Is Science Slowing Down? - ctoth
http://slatestarcodex.com/2018/11/26/is-science-slowing-down-2/
======
smackay
I can't help but have the feeling that there is something simplistic and
fundamentally flawed with the concept of productivity in this context. The
assumption appears to be that advances, like buses in the public transport
system, should show up on a more or less regular basis. However that appears
to ignore or misunderstand what all these scientists and engineers are
actually doing - foraging. They are searching for new things in a multi-
dimensional space with the added complication that traversing the area where
ideas may be encountered gets increasingly more complex to navigate and relies
on more people - either searchers or support staff or other searchers building
the tools needed to do the searching, etc. etc.

The apt (but somewhat stretched) analogy here is space travel. It's relatively
simple to put up a high-altitude balloon - even school kids can do it now.
Travel to the local planets - difficult but we've been doing it for a few
years now. Sending probes to the next galaxy - not happening anytime soon. So
why don't we ask the same questions of the aerospace industry? Probably
because it's easier to see that getting from A to B and then to C takes a lot
more effort and a lot more people and support infrastructure.

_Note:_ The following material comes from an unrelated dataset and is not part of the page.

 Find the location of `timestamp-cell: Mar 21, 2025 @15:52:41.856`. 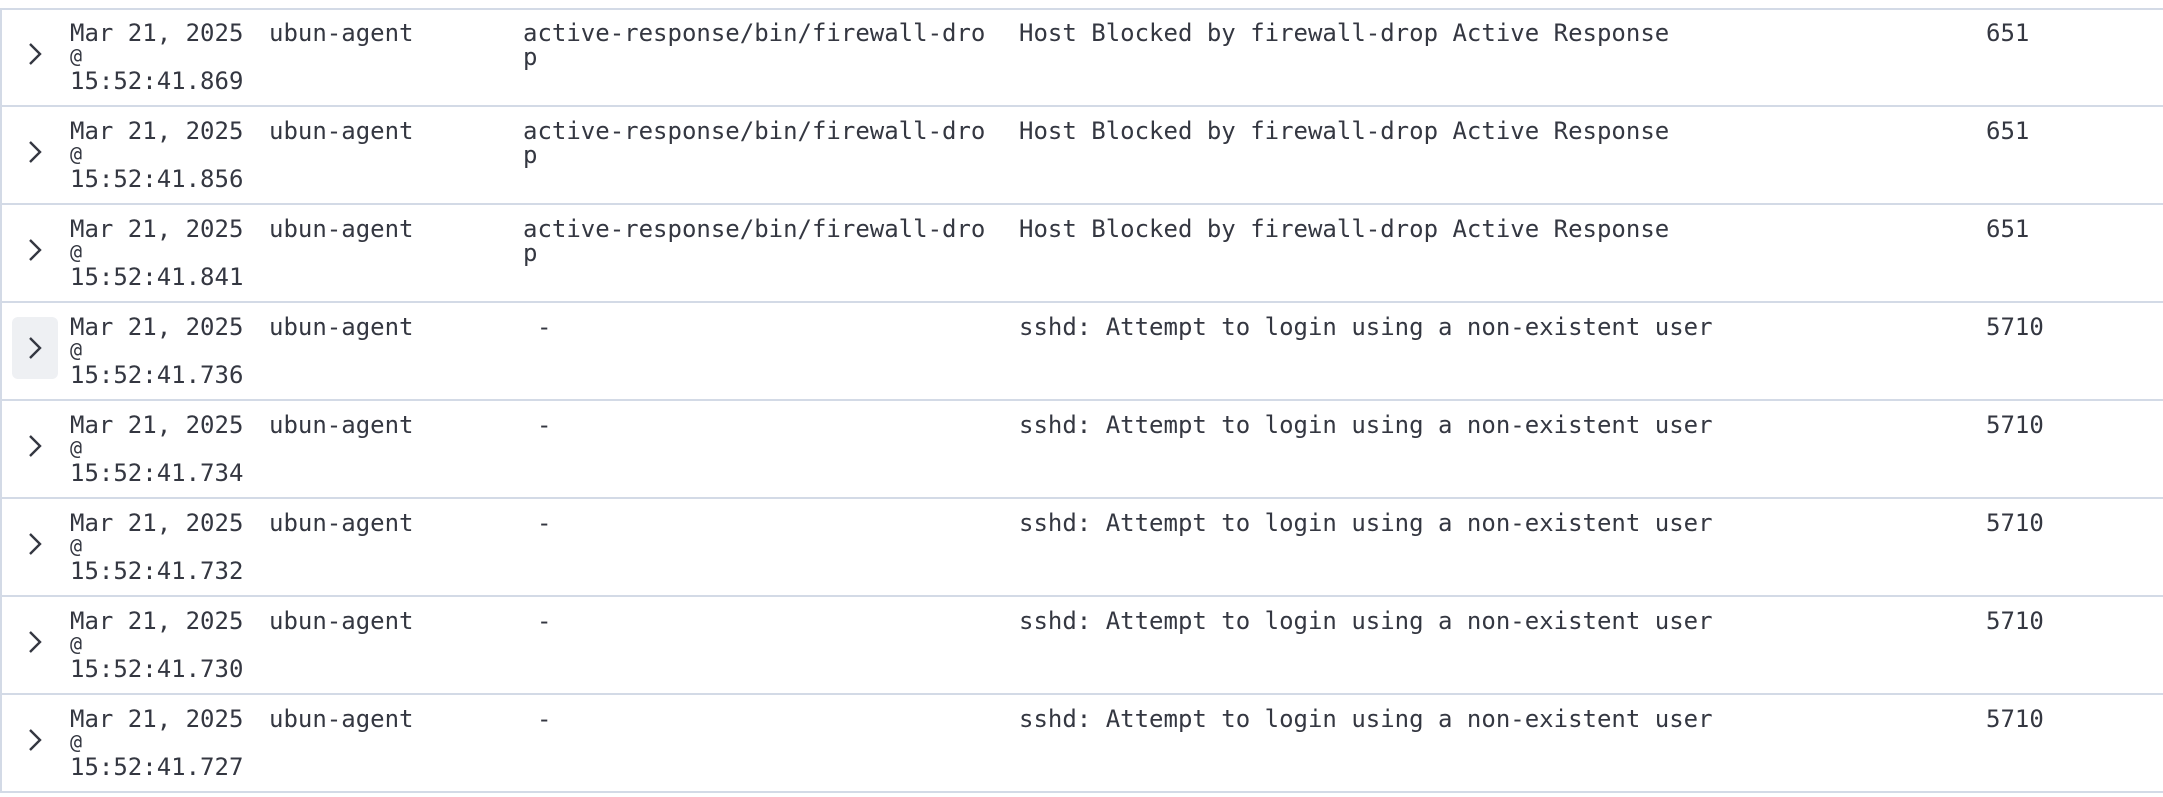

timestamp-cell: Mar 21, 2025 @15:52:41.856 is located at coordinates (165, 155).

Of course the other possibility is that advances are simply harder to find,
not because we are looking in the wrong places or not looking hard enough but
that there are limits to creativity in the way we think and so advances become
a form of the infinite number of monkeys scenario where if you throw enough
monkeys at the problem you will get the complete works of Shakespeare -
eventually.

I know this must be disappointing for the bean-counters that fund all this
science but some problems are hard and barring the arrival of a generation of
super-geniuses are going to stay hard unless we can find completely new ways
of doing things - which is going to take a lot more effort.